■ **TASK GOAL**
Render every line of the records below as a numbered list, leaving out the blank lines.

* Begin EXTRACTED DATA *

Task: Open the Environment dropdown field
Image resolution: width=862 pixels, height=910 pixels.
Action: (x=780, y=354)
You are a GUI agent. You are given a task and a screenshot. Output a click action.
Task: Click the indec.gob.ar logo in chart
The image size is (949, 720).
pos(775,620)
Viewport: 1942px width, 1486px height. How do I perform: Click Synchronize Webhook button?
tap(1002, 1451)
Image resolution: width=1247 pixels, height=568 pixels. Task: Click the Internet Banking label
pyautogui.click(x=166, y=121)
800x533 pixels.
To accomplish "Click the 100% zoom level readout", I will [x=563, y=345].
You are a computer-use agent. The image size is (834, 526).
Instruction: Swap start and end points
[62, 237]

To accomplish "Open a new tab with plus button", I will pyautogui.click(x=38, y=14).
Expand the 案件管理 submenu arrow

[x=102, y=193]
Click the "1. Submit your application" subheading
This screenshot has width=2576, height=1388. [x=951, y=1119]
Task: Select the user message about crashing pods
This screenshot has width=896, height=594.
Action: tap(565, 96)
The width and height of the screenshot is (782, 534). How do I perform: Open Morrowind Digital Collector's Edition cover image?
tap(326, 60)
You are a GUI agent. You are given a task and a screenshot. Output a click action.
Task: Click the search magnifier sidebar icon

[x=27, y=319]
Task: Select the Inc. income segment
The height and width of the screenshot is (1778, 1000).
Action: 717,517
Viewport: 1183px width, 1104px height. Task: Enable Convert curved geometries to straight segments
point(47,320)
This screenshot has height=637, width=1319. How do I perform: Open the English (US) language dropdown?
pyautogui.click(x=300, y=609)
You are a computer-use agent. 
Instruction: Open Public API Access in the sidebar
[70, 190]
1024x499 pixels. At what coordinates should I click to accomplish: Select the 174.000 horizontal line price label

* End EXTRACTED DATA *

■ **EXERCISE ANSWER**
1. Task: Open the Environment dropdown field
2. Image resolution: width=862 pixels, height=910 pixels.
3. Action: (x=780, y=354)
4. You are a GUI agent. You are given a task and a screenshot. Output a click action.
5. Task: Click the indec.gob.ar logo in chart
6. The image size is (949, 720).
7. pos(775,620)
8. Viewport: 1942px width, 1486px height. How do I perform: Click Synchronize Webhook button?
9. tap(1002, 1451)
10. Image resolution: width=1247 pixels, height=568 pixels. Task: Click the Internet Banking label
11. pyautogui.click(x=166, y=121)
12. 800x533 pixels.
13. To accomplish "Click the 100% zoom level readout", I will [x=563, y=345].
14. You are a computer-use agent. The image size is (834, 526).
15. Instruction: Swap start and end points
16. [62, 237]
17. To accomplish "Open a new tab with plus button", I will pyautogui.click(x=38, y=14).
18. Expand the 案件管理 submenu arrow
19. [x=102, y=193]
20. Click the "1. Submit your application" subheading
21. This screenshot has width=2576, height=1388. [x=951, y=1119]
22. Task: Select the user message about crashing pods
23. This screenshot has width=896, height=594.
24. Action: tap(565, 96)
25. The width and height of the screenshot is (782, 534). How do I perform: Open Morrowind Digital Collector's Edition cover image?
26. tap(326, 60)
27. You are a GUI agent. You are given a task and a screenshot. Output a click action.
28. Task: Click the search magnifier sidebar icon
29. [x=27, y=319]
30. Task: Select the Inc. income segment
31. The height and width of the screenshot is (1778, 1000).
32. Action: 717,517
33. Viewport: 1183px width, 1104px height. Task: Enable Convert curved geometries to straight segments
34. point(47,320)
35. This screenshot has height=637, width=1319. How do I perform: Open the English (US) language dropdown?
36. pyautogui.click(x=300, y=609)
37. You are a computer-use agent. 
38. Instruction: Open Public API Access in the sidebar
39. [70, 190]
40. 1024x499 pixels. At what coordinates should I click to accomplish: Select the 174.000 horizontal line price label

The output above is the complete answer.